Assignment
Repeat exactly the lines of the entries below from the one with "Политике использования файлов" through the one with "www.estranky.cz (21, 90)", both ends included, and nothing else.

Information provided
******************************

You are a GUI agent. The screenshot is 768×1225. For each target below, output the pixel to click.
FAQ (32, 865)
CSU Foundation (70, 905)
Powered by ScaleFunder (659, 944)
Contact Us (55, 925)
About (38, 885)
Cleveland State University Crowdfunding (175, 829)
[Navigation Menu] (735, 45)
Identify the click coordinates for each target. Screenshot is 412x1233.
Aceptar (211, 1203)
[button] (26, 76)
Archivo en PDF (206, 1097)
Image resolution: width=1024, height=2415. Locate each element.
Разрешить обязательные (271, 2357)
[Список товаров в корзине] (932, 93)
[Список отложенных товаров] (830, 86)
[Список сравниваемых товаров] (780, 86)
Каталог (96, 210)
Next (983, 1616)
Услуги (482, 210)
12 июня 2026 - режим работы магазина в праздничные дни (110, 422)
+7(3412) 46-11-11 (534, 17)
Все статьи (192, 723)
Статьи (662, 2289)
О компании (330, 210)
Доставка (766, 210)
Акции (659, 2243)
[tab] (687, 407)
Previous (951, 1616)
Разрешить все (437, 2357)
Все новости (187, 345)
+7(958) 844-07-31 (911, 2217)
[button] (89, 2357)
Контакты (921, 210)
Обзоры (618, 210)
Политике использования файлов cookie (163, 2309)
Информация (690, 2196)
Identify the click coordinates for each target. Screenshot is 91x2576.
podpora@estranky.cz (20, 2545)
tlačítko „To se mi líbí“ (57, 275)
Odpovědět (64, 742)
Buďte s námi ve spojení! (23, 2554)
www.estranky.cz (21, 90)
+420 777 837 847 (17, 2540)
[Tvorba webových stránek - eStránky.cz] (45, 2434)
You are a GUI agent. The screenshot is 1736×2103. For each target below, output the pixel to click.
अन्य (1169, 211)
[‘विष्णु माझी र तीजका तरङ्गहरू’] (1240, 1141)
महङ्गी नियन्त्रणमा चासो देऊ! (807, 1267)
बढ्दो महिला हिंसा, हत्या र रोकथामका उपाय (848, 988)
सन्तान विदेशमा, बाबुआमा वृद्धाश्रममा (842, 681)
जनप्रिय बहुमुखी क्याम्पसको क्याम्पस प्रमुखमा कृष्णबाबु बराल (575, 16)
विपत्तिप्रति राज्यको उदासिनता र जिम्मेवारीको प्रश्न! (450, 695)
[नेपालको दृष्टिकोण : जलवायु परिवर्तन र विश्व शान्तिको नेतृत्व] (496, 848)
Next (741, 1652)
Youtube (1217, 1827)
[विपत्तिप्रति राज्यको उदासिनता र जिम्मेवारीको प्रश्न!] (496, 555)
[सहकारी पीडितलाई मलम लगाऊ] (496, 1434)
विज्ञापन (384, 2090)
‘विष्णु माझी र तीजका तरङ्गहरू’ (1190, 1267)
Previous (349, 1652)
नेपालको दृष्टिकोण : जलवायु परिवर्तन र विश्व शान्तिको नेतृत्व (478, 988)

******************************

Result of this task
Политике использования файлов cookie (163, 2309)
Информация (690, 2196)
Identify the click coordinates for each target. Screenshot is 91x2576.
podpora@estranky.cz (20, 2545)
tlačítko „To se mi líbí“ (57, 275)
Odpovědět (64, 742)
Buďte s námi ve spojení! (23, 2554)
www.estranky.cz (21, 90)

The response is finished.